TEXT BLOCK:

++++++++++++++++++++

The Battle Creek Sanitarium is a purely humanitarian and philanthropic institution. By perpetual charter, all of the profits of the concern in all of its ramifications are dedicated to the extension of the American Medical Missionary Cause, and there have been already established more than sixty branches of the parent institution in different parts of the world, principally in or near the chief cities of America, and all are occupied with saving and regenerating the physical body of the sick as a foundation for possible moral awakening and spiritual cultivation.
The work done by these humanitarian institutions is most practical, and the best evidence of the practicality is their growth. Patients are charged what they can conveniently pay, but none who need are refused attention. Branches are made self-supporting as soon as possible, but are first nurtured by the parent sanitarium. There are some hundreds of physicians, nurses, and other attachés of the different institutions, and these are enthusiasts in the humanitarian work, taking as wages only what they need for most economical support, "a mere pittance," and deriving their chief compensation from satisfaction gained in the service. All in all, it is an expression of inspirational altruism worthy of the example of the Good Samaritan and a practical demonstration of the Sermon on the Mount.
The special attention of the writer was called to the work of the Battle Creek Sanitarium organisation by an American banker, Edwin C. Nichols, Esquire, in London, at the time of the last Coronation. The banker was conversant with the growth and methods of the Sanitarium, and had seen the result of its missionary and sanitary work. He exacted a promise from the writer to visit Battle Creek on his first opportunity, and Mr. Nichols has our everlasting gratitude for leading us to a more intimate acquaintance with so splendid an illustration of humanitarian possibilities when properly directed. It is not alone the great Sanitarium and its hospitals, and clinics, and shelters, and refuges, and baths, and reading-rooms, that are doing the greatest possible good work, in demonstrating their effective Christianity; but it is the private waif-family of Dr. and Mrs. Kellogg which shows what neglected children are capable of when given a chance, and which appeals to the author especially as giving support to his ideal of a possible effective Social Quarantine as presented in his book, "That Last Waif." Twenty-four neglected and sick children of unfortunate parents have been rescued from an almost hopeless condition, and have been adopted into the best of surroundings and culture, all promising to become splendid wealth-productive citizens and ornaments to society.
For more than a year Dr. Kellogg and his staff of earnest workers have been testing the suggestions offered in "Glutton or Epicure," and in the treatise of Dr. Van Someren, and appreciation of these suggestions and the work that has since been done to stimulate interest in the question in high scientific circles will be found in some extracts from Dr. Kellogg's letters which the author has received permission to print herewith.
"Battle Creek, Mich., Nov. 26, 1902.

++++++++++++++++++++

DATA EXCERPT:
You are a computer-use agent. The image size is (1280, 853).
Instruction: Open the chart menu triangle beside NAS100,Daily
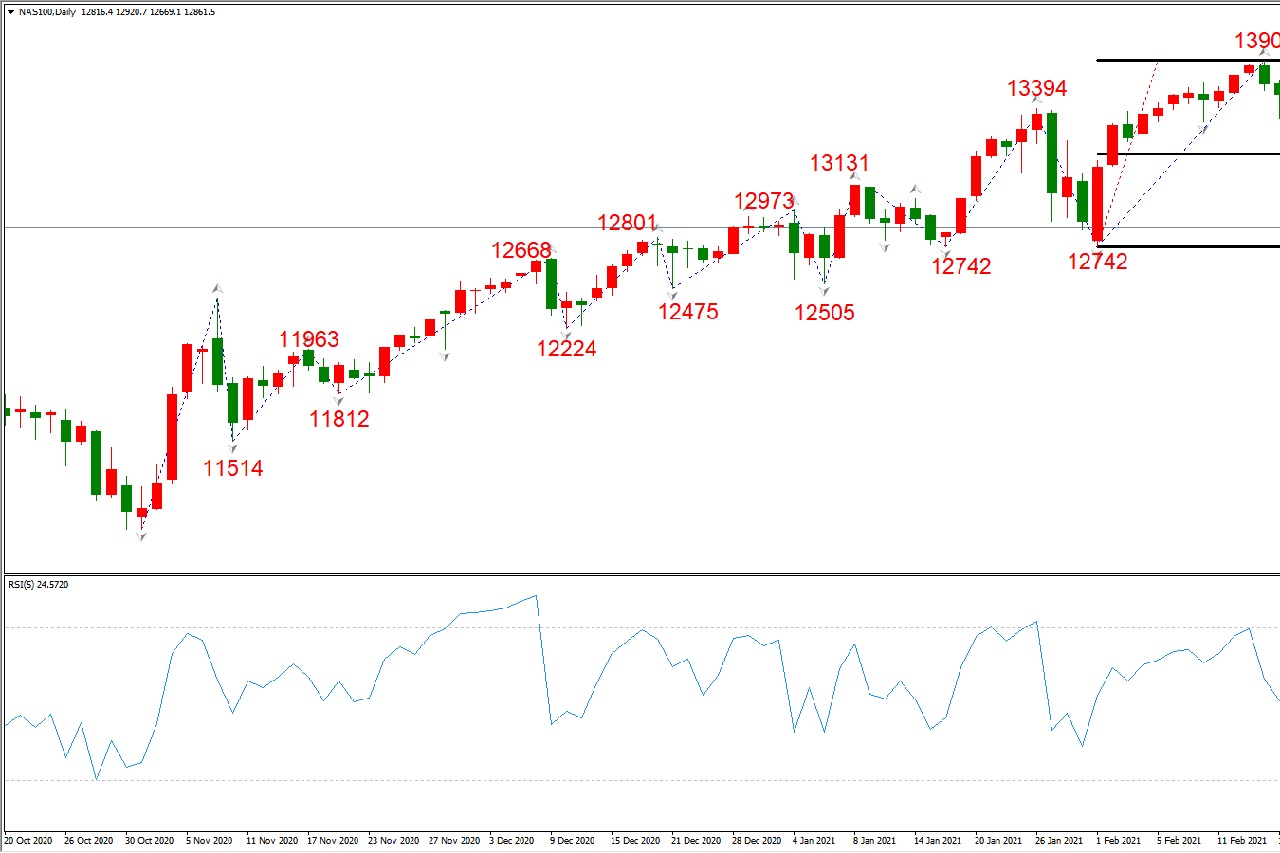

++++++++++++++++++++

Could you carry on the Battle Creek Sanitarium text from its last line? The data come from a separate source.

"Dear Mr. Fletcher:
"I have your kind note of November 20th. Thank you very much for your appreciative words. Your visit here was a great inspiration to all of us. It is not often we find a man who enters into the things which we love so heartily as you have done. The thing that interested us especially was the fact that you are the founder of a new and wonderful movement, which is bound to do far more for the advancement of the principles for which we are working than all that we have done or anything we can do. I shall await with great interest the development of your work and shall expect to receive great light from your efforts. We are all in training to find our reflexes, and are expecting to make a great deal out of this."
"Battle Creek, Mich., Dec. 21, 1902.
"My dear Friend:
"I have received the beautiful book which you sent me, 'That Last Waif, or Social Quarantine.' It is a charming volume. I devoured it eagerly, and I find myself in the position of an eager disciple sitting at the feet of a master. Your ideas of social regeneration strike deeper than those of any other modern author, and I shall be glad to coöperate with you in any way possible in promulgating these principles. You have made your book talk in a most impressive way. From cover to cover it is simply admirable and must do a world of good. I shall write a little notice of it for my journal, Good Health.
"Again thanking you for this interesting volume, I remain,
"Most sincerely and respectfully
yours,
"J. H. Kellogg."
"Battle Creek, Mich., Jan. 22, 1903.
"Dear Friend:
"I have shamefully neglected you. I want to assure you how much I appreciate your encouraging notes. I read them to my colleagues, and they were so much affected that tears came into their eyes. I assure you we feel that you are indeed a brother to us in our work, and that God has providentially sent you to be a friend to us and to the principles which we represent.
"I had a letter from Dr. Haig a few days ago in which he mentioned you and your work, and said he was much interested in it. Dr. Haig, you know, has done a great deal in calling attention to uric acid in meats and other foods. His work has not all been accepted by great laboratory men, but Dr. Hall, of Owen's Medical College in Manchester, has recently reinforced his results. I have at different times repeated his experiments with interesting results.
"I assure you we shall be glad to receive any suggestions from any scientific authority who may visit us, and if there is any part of our work which can be improved, we shall be glad to put it there as soon as our attention is called to it.
"Again thanking you for your kindly interest in our work, I remain,
"Most sincerely yours,
"J. H. Kellogg."
"Battle Creek, Mich., Jan. 22, 1903.
"My dear Friend:
"I have yours of January 29th. I am much interested in what you write about your demonstration at New Haven. I want to give the widest publicity possible to your work. I find great good in it. I am talking to my patients continually about it. I know from my experience that you are right. For many years I have required my patients to give special attention to chewing, and have made it a written prescription for each patient to chew a saucerful of dry granose flakes at the beginning of each meal. I have seen great good from this method.
"With kindest regards, I remain, as ever,
"Most sincerely yours,
"J. H. Kellogg."
"Battle Creek, Mich., Jan. 22, 1903.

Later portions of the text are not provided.